⟨
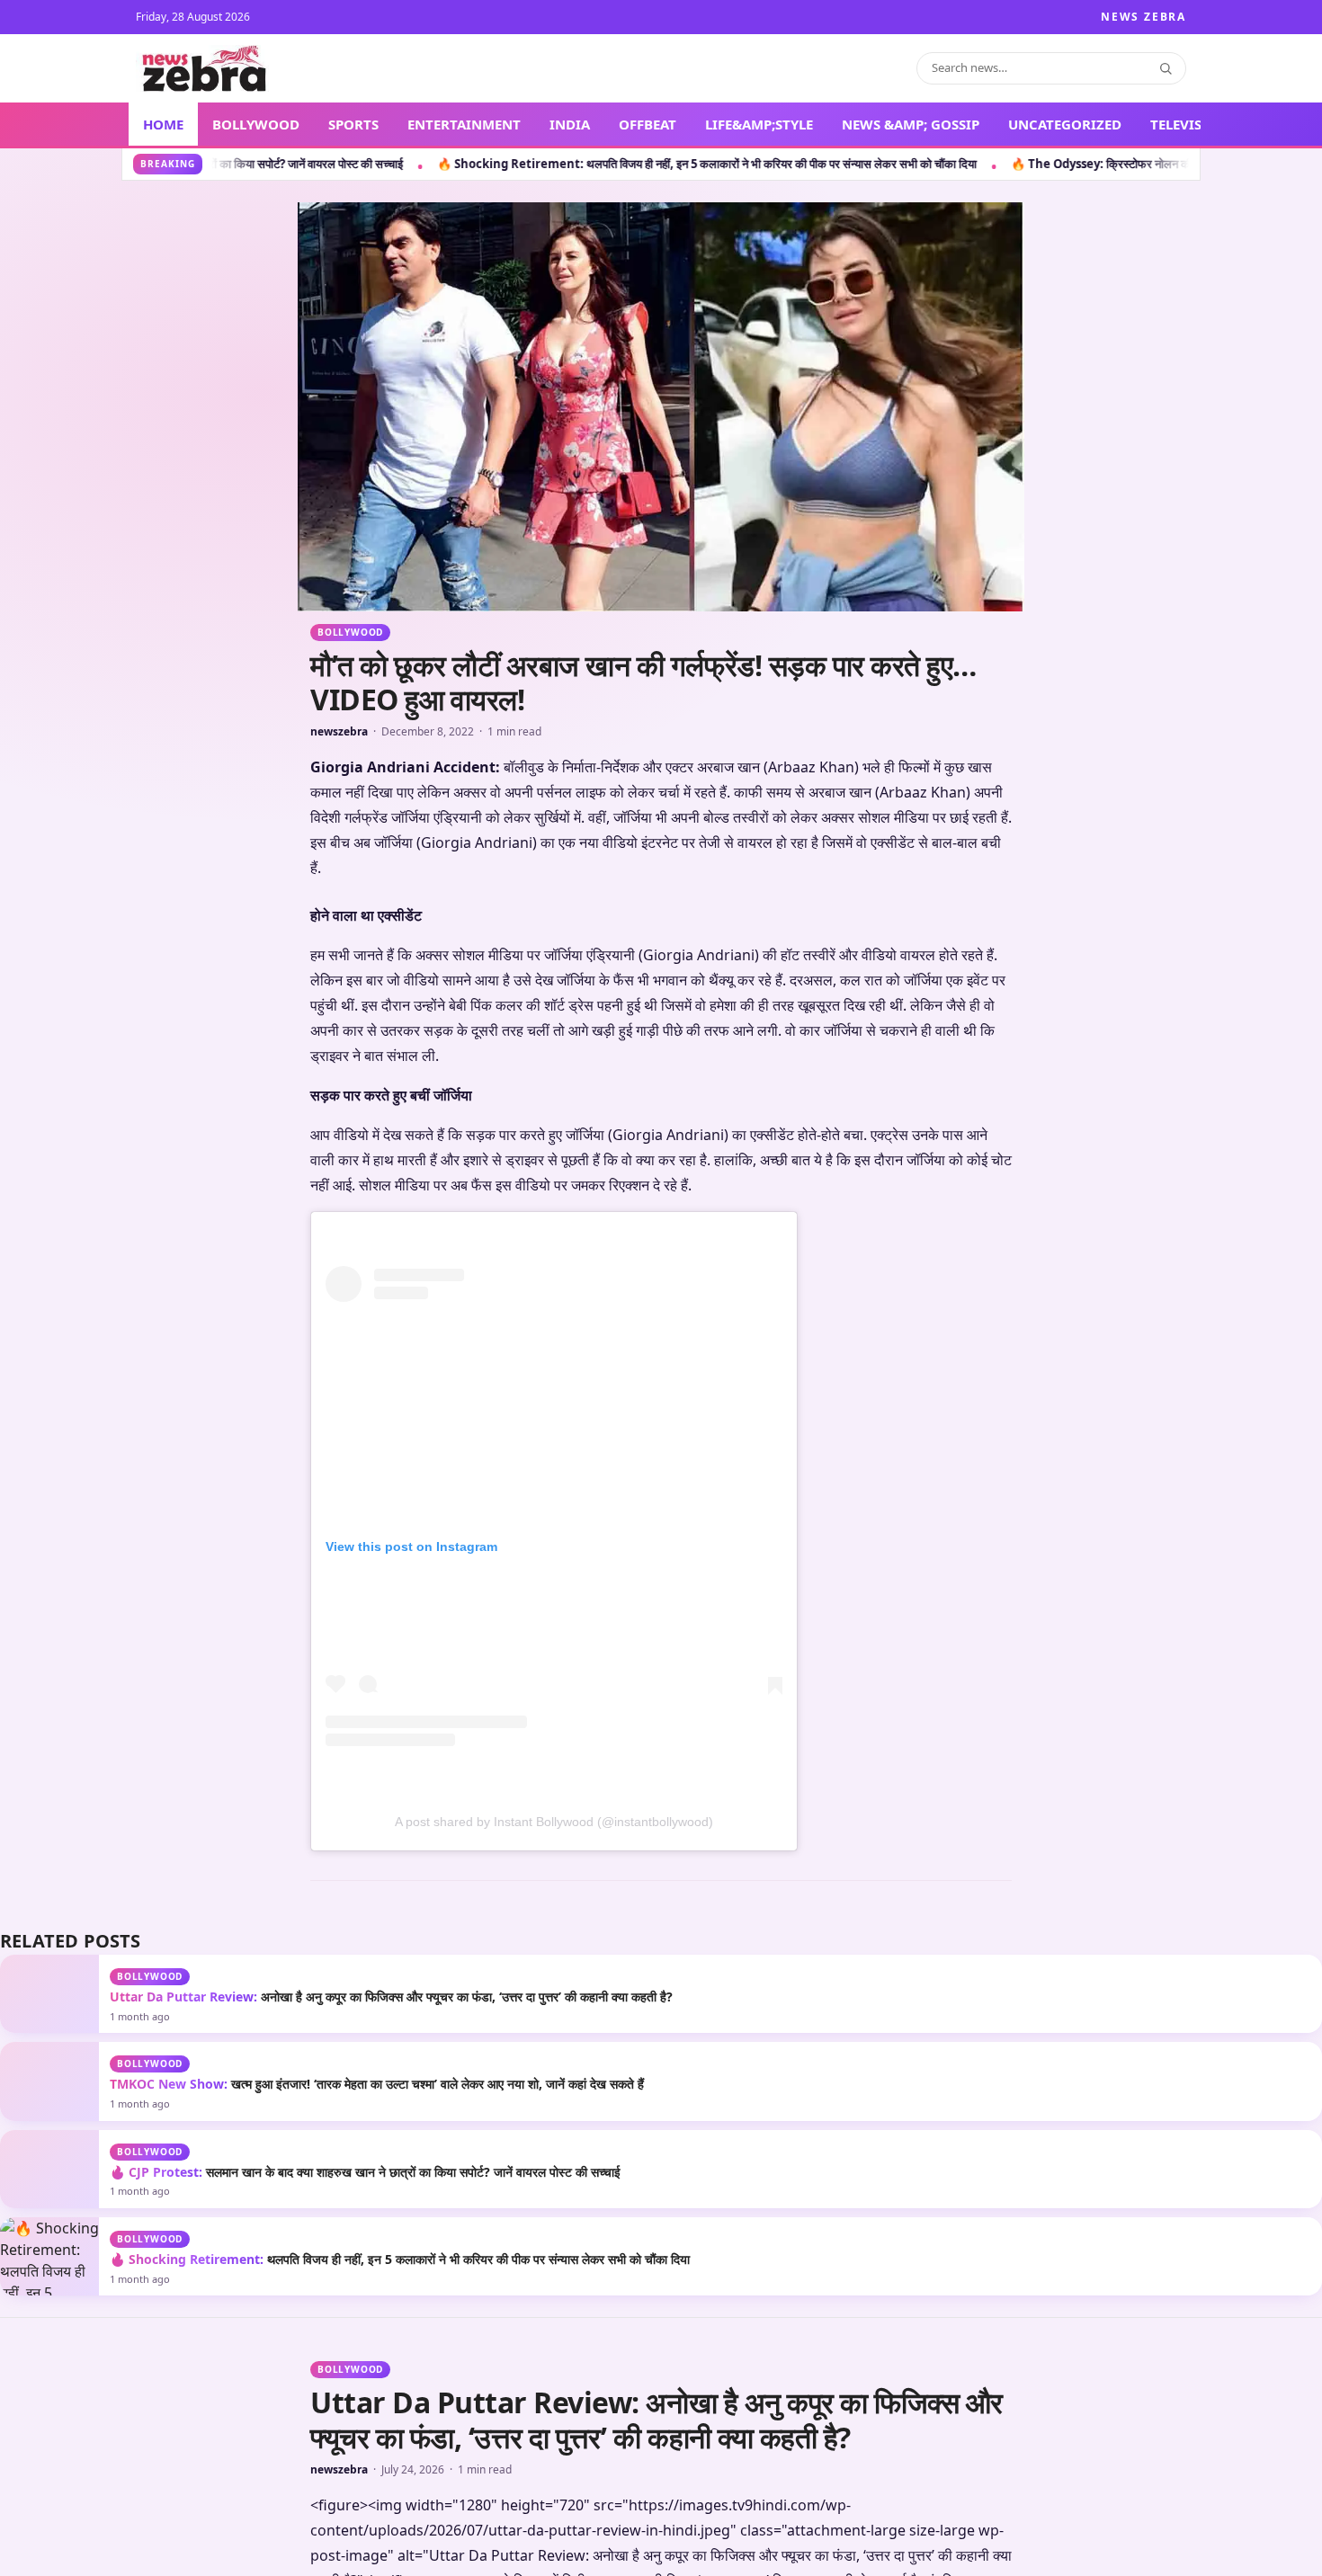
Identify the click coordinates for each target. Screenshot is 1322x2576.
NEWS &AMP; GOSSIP (910, 124)
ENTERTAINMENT (464, 124)
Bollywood (350, 632)
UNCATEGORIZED (1064, 124)
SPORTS (353, 124)
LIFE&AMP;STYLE (759, 124)
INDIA (569, 124)
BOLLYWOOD (255, 124)
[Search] (1165, 68)
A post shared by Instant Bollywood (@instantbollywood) (554, 2152)
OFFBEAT (647, 124)
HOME (163, 124)
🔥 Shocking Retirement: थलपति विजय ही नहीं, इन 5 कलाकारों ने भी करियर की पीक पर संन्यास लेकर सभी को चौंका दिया (374, 164)
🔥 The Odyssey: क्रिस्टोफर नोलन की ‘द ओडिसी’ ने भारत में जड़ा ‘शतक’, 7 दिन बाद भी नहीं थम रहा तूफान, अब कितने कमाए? (948, 164)
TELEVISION (1189, 124)
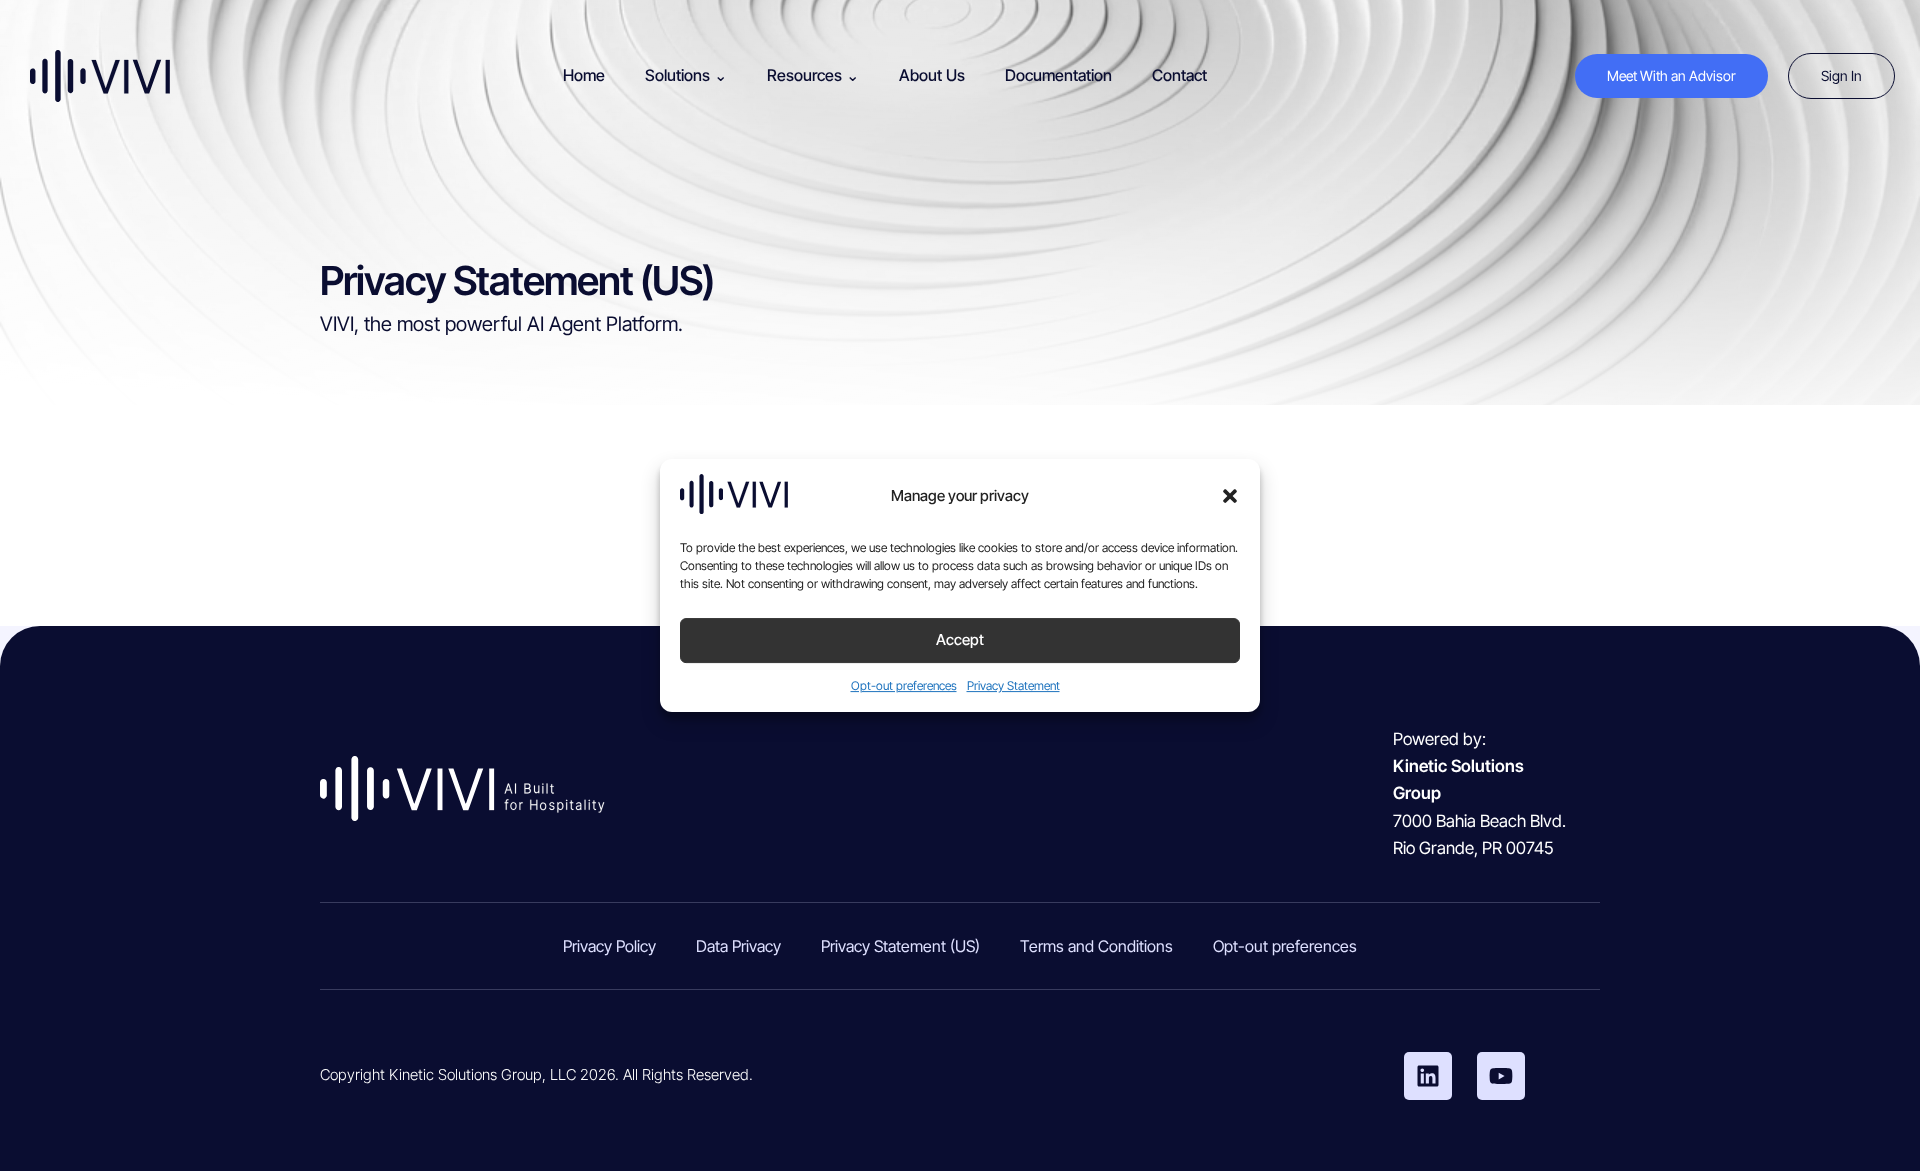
⟩
• **EXERCISE REQUIREMENTS**
Every line above should be repeated exactly; pictures stay out of the copy.

• **ANSWER TO THE EXERCISE**
Identify the click coordinates for each target. Screenshot is 1322x2576.
NEWS &AMP; GOSSIP (910, 124)
ENTERTAINMENT (464, 124)
Bollywood (350, 632)
UNCATEGORIZED (1064, 124)
SPORTS (353, 124)
LIFE&AMP;STYLE (759, 124)
INDIA (569, 124)
BOLLYWOOD (255, 124)
[Search] (1165, 68)
A post shared by Instant Bollywood (@instantbollywood) (554, 2152)
OFFBEAT (647, 124)
HOME (163, 124)
🔥 Shocking Retirement: थलपति विजय ही नहीं, इन 5 कलाकारों ने भी करियर की पीक पर संन्यास लेकर सभी को चौंका दिया (374, 164)
🔥 The Odyssey: क्रिस्टोफर नोलन की ‘द ओडिसी’ ने भारत में जड़ा ‘शतक’, 7 दिन बाद भी नहीं थम रहा तूफान, अब कितने कमाए? (948, 164)
TELEVISION (1189, 124)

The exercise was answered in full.